*Page extract*:
Since UK was recognised for her expertise in light fast ships, he deposed a tender to several British shipyards and received proposals based on his specifications. In 1885 James and George Thomson of Clydebank won the contest and started the construction of “Destructor” (or “destroyer” in Spanish, one of the two possible origin of “Destroyer” with the British “TBD”). She was laid down at the end 1885 and late 1886, to be fitted out, trialled and commissioned in 1887.
Vilaamil was born from a wealthy nobles and landowners of Asturias (northern industrial Spain). However impoverished, he pursued a career in the Armada, which soon propelled him to higher rank, and ultimately the ministry. Apart the destructor and development of destroyers in Spain, he became a strong advocate of worldwide oceanic sailing as the best training for cadets and embarked in the first onboard the Corvette Nautilus in 1892-1894.

*Exercise requirements*:
Rewrite the passage on the Destructor starting at "Vilaamil was born" and ending at "Nautilus in 1892-1894.", swapping "Asturias" for "Galicia". The lines after this have no connection to the passage on the Destructor.

*Collected material*:
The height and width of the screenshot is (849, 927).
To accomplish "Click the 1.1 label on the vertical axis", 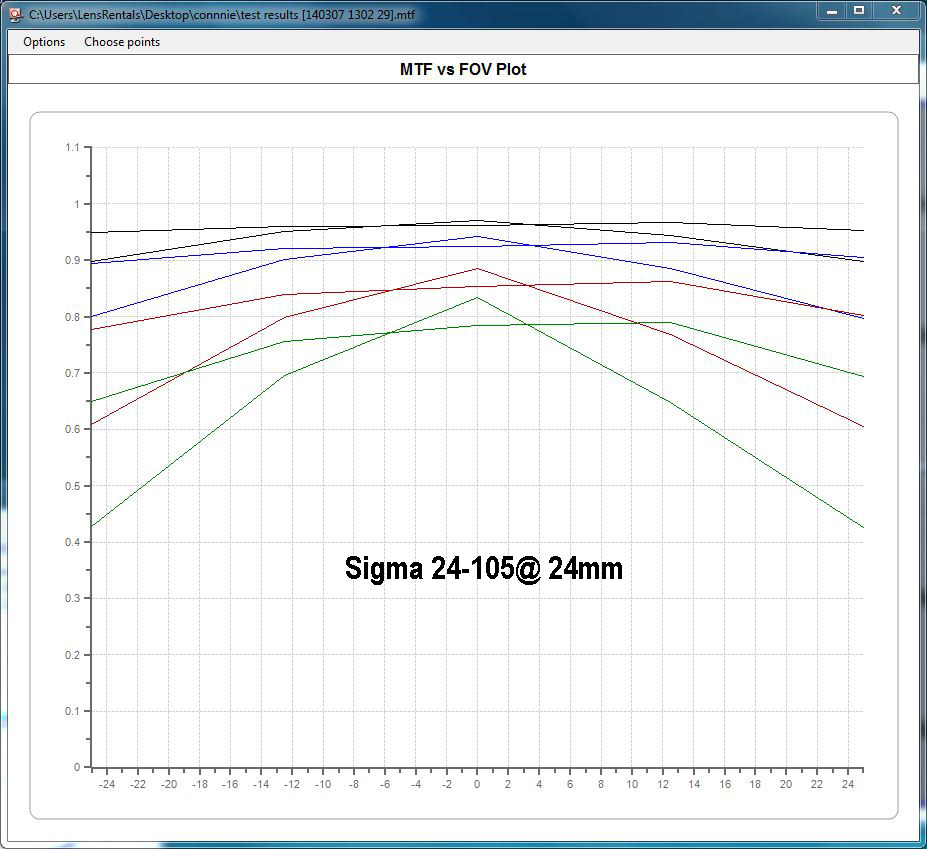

*Complete answer*:
Vilaamil was born from a wealthy nobles and landowners of Galicia (northern industrial Spain). However impoverished, he pursued a career in the Armada, which soon propelled him to higher rank, and ultimately the ministry. Apart the destructor and development of destroyers in Spain, he became a strong advocate of worldwide oceanic sailing as the best training for cadets and embarked in the first onboard the Corvette Nautilus in 1892-1894.